Take Candida auris, for example. This yeast was unknown as recently as 2009, but it burst onto the scene when scientists learned it was causing life-threatening invasive infections to patients in hospitals and nursing-care facilities. In 2019, the danger from C. auris was grave enough that the U.S. Centers for Disease Control and Prevention named it a serious global health threat, citing the yeast’s spread and its resistance to a host of anti-fungal drugs. Last month, the CDC reported C. auris has been detected in nearly half the states in the U.S.

So, how did a simple, unknown yeast suddenly become a public health enemy? Part of the answer, say biologists at the University of Iowa, is found in a gene family that encodes sticky properties, or adhesins, that appear central to the virulence in fungal diseases, including some that threaten humans.

In a new study, the researchers report one such adhesin family, called the Hil family, existed in the common ancestor of all yeast species, but is more numerous in disease-causing species than benign ones. Moreover, the researchers found, some disease-causing species with a large Hil gene family are distantly related, suggesting that each species with a large Hil family independently evolved the family size, rather than having the genes passed down.

“We found this gene family has specifically and repeatedly expanded by gene duplications in pathogenic yeast lineages,” says Bin He, assistant professor in the Department of Biology and a co-corresponding author on the study. “Moreover, their sequences evolved rapidly after the duplications, possibly generating functional diversity to allow the yeast to adapt to the complex host environment.”
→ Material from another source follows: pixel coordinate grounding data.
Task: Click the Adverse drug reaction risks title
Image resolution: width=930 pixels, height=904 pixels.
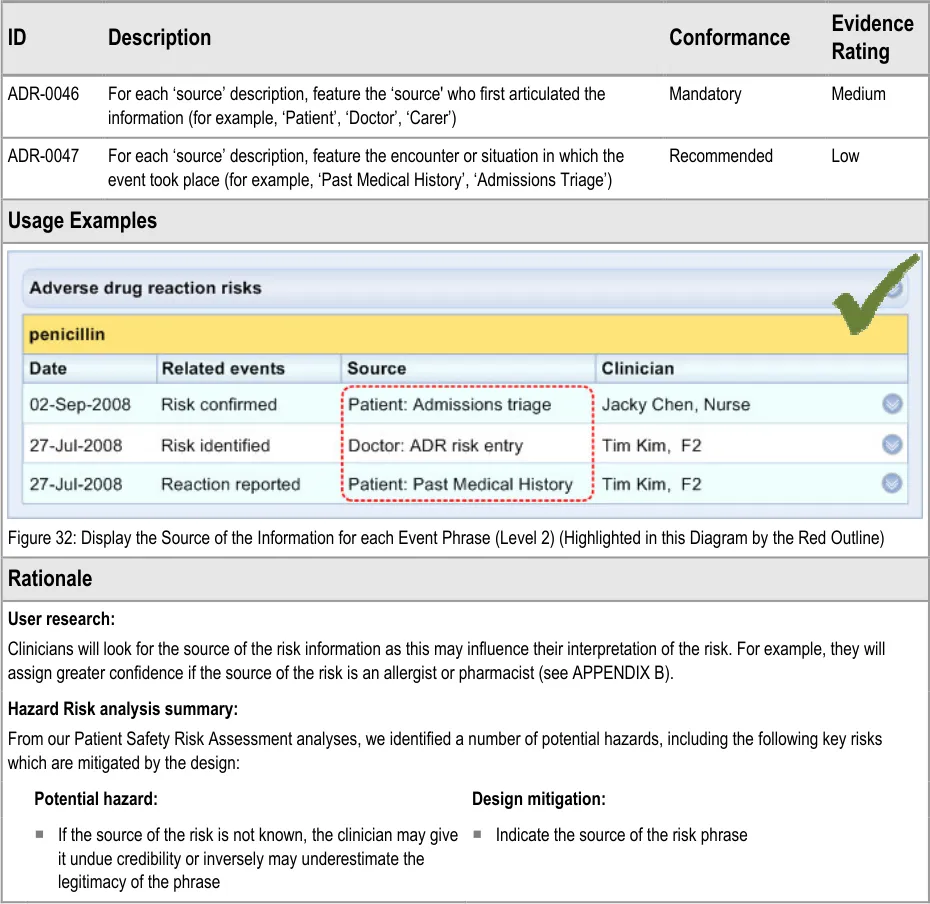Action: point(145,288)
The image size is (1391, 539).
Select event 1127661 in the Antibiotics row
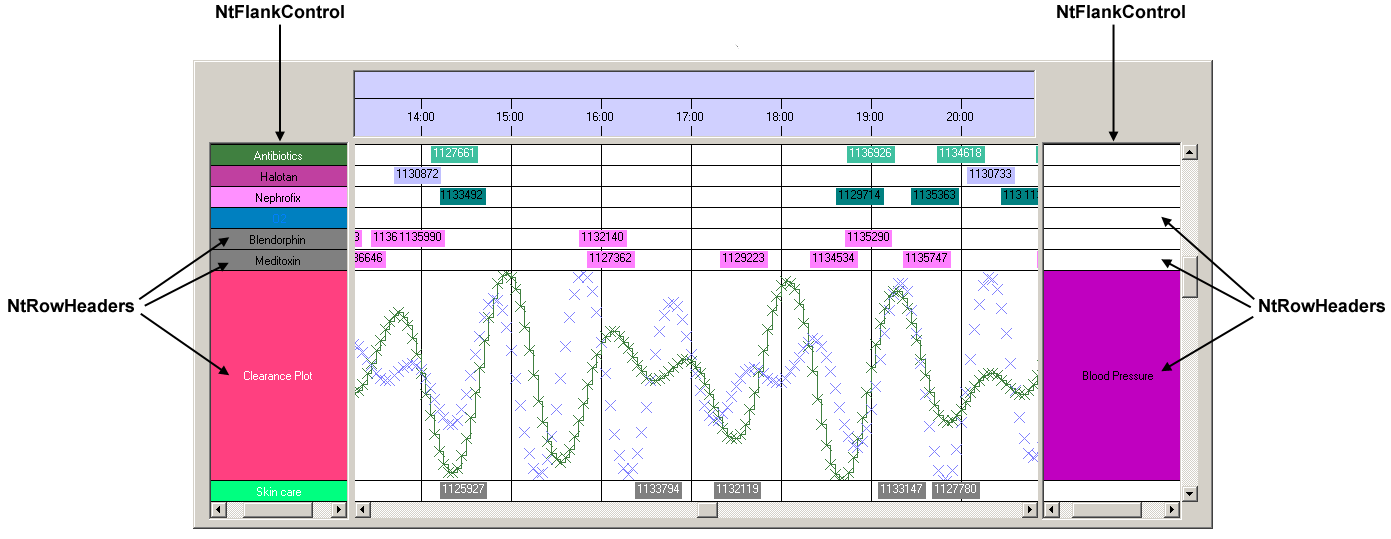[454, 154]
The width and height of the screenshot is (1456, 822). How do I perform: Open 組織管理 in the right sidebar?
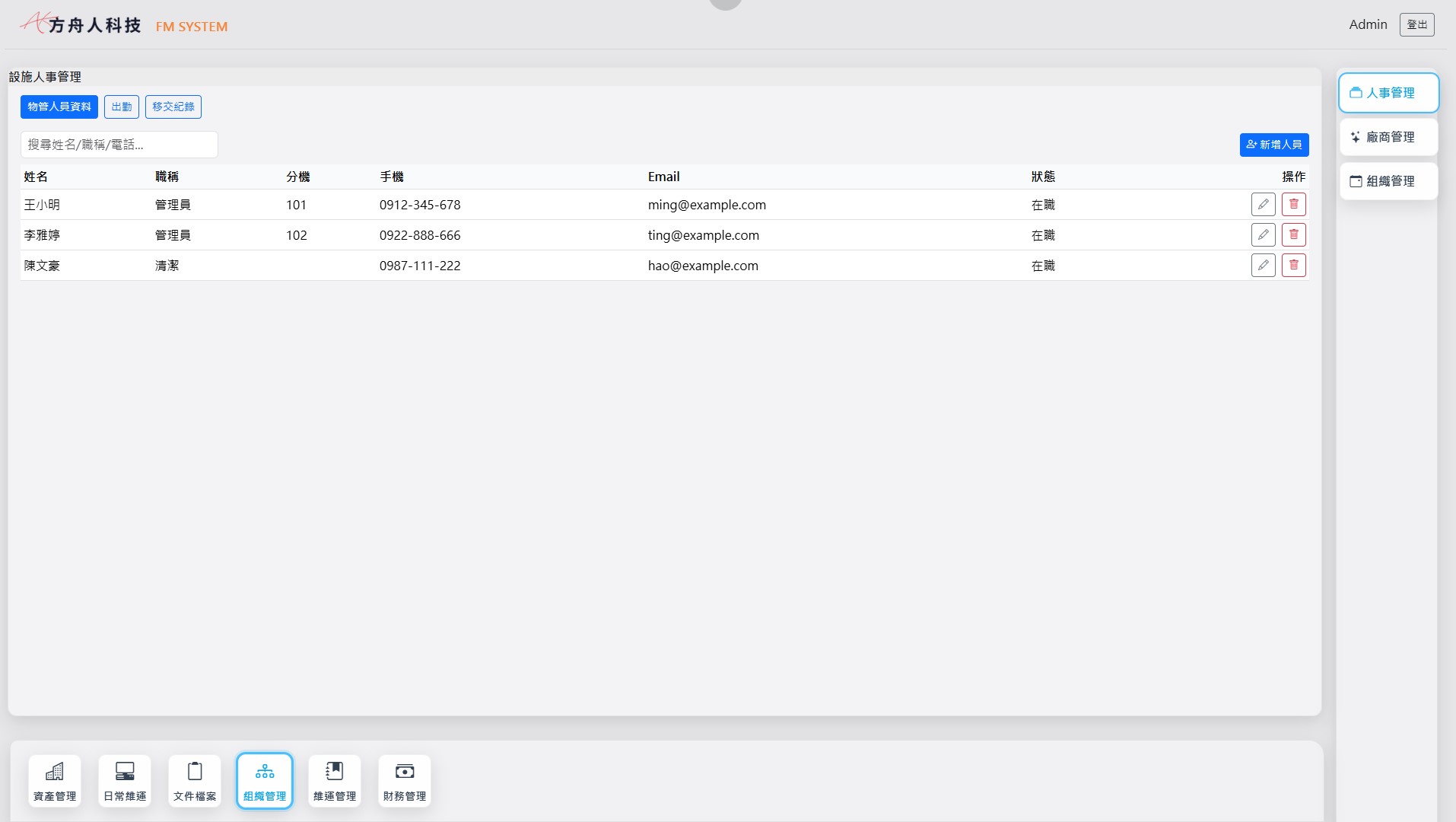tap(1388, 181)
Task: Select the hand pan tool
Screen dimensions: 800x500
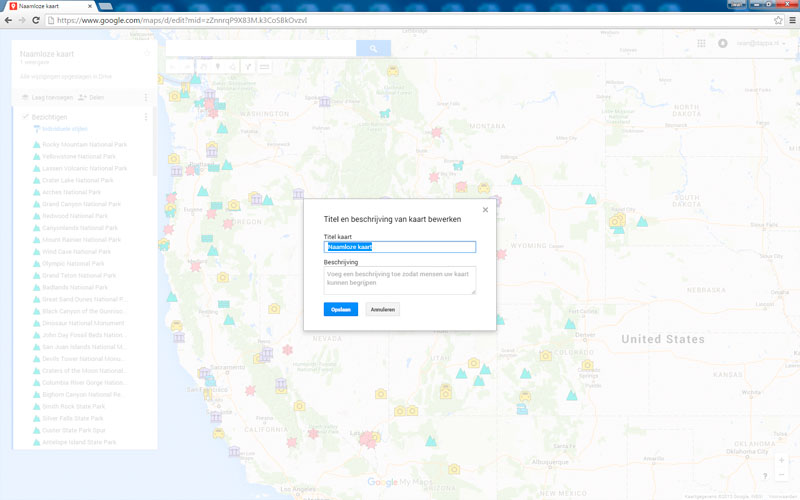Action: [x=204, y=67]
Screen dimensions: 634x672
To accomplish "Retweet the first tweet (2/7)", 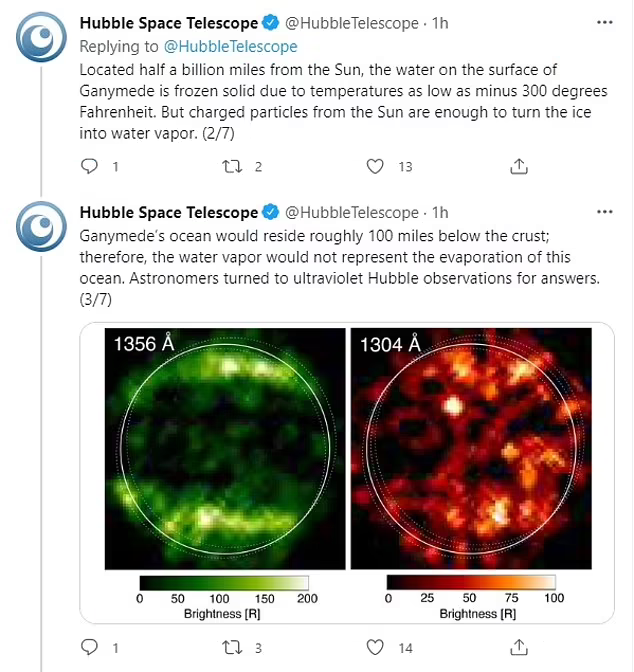I will 232,167.
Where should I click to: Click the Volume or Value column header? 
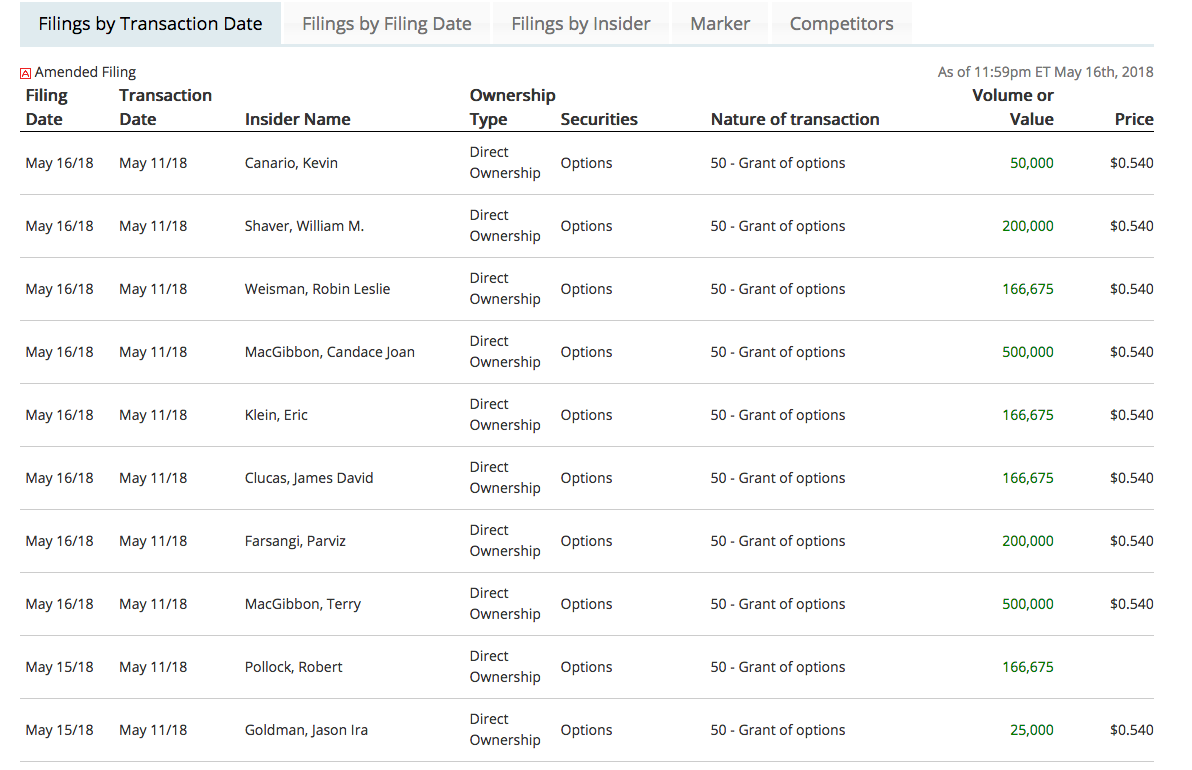[1013, 107]
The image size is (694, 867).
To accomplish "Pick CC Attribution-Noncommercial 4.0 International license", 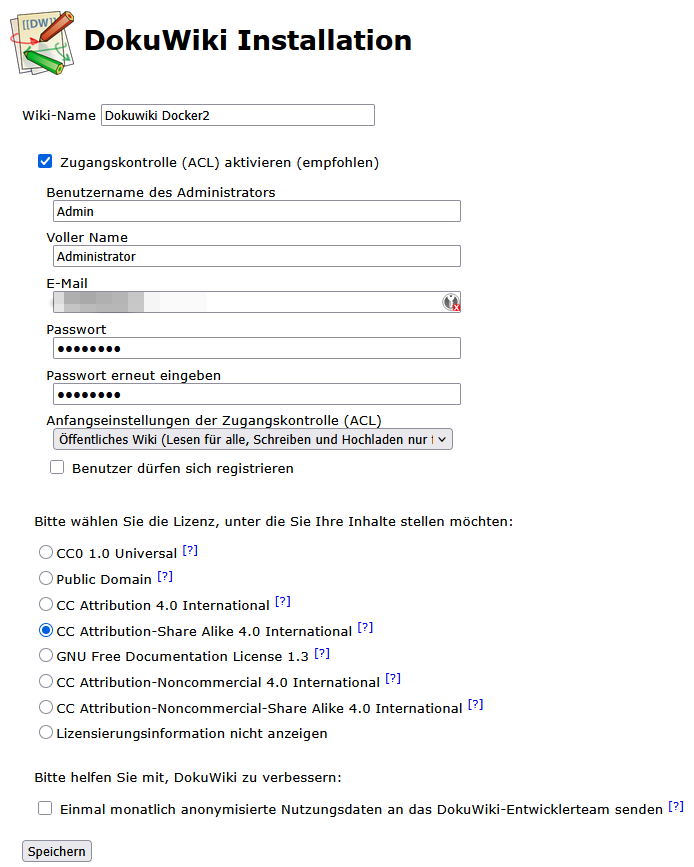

The adaptation element is key: The Hil genes likely encode proteins that allow the organism to become adhesive. More specifically, the proteins, through their structure, help yeast cells to stick to host tissue and inanimate surfaces (such as catheters), and to stitch themselves together, like interlocking Legos, to form a nearly impenetrable, drug-resistant wall, called biofilm.

It’s natural selection at its finest, or most devilish, one could say. The Hil genes either are not present or not active in a bunch of other yeast species, such as baker’s yeast, that are in fact beneficial to humans (assuming people like bread). But in species that are pathogenic, the researchers found, the Hil (short for the Hyr/Iff-like) family is very much alive and well, wreaking its adhesive havoc.

“That’s convergent evolution,” He says. “You find a way to succeed in an environmental niche.”

The researchers sequenced the proteins in the adhesin family, and searched all other organisms—including the plant, animal, and bacterial kingdoms—to find out whether any other species had a similar protein sequence. They found the Hil gene family in just one place, the Saccharomycetes class, part of the Fungi kingdom.

The analysis revealed another important clue: The Hil family popped up in species that had no close relatives, taxonomically speaking. For instance, the Hil family is present, and active, in C. auris and another disease-causing species, Candida albicans. But when the researchers looked at more closely related species for each, the Hil gene number was either low, or it didn’t exist at all.

“That’s the idea of a parallel, or independent, evolution,” He says. “Basically, these genes reached the same end state, not by descending, not by inheritance, but by independent evolution. They all took similar evolutionary paths.”

The study itself sprang from a graduate-level bioinformatics class at Iowa. In fall 2019, the course’s instructors centered the curriculum on C. auris, whose 5,000-gene genome had recently been sequenced. One student group decided to investigate C. auris’ penchant for stickiness.

It was a wise, and fruitful, selection.

“We picked proteins based on domains with keywords that we thought could be involved in making a fungal pathogen sticky and came up with this group of adhesins,” explains Lindsey Snyder, who was a student in the class and is pursuing a doctorate in genetics at Iowa. “At the time, there were two small adhesin families reported in the genome we were working with, so once we realized how large this (Hil) family was, we were pretty sure we found something that hadn’t been characterized yet in this species.”

Jan Fassler, a professor in the Department of Biology who conceived the class in 2013 with fellow biology associate professor Albert Erives, says the instructors would choose genomes that were new in the literature and had intriguing biological attributes.

“We chose recently sequenced genomes so that there would be very little prior investigation, thus allowing students to feel as if they were (and they were) making new discoveries,” says Fassler, director of the biomedical sciences program and the co-corresponding author on the study.

The researchers next want to investigate, through experiments, specifically how the Hil family allows C. auris to become adhesive. This would advance the research beyond identifying the genes involved and could lead to medical advances.

“Here is the hope: We have identified a gene family that may play an important role in the pathogenesis and is restricted to this group of fungi. This could be a drug target if we can figure out how to inhibit it,” He says.

The study, “Parallel expansion and divergence of an adhesin family in pathogenic yeasts,” was published online in the journal Genetics on Feb. 16.

Rachel Smoak, who earned a doctorate in civil and environmental engineering from Iowa in 2022 and was a member of the graduate student group that investigated the Hil gene family, is a contributing author on the study.

The National Institutes of Health and the National Science Foundation funded the research.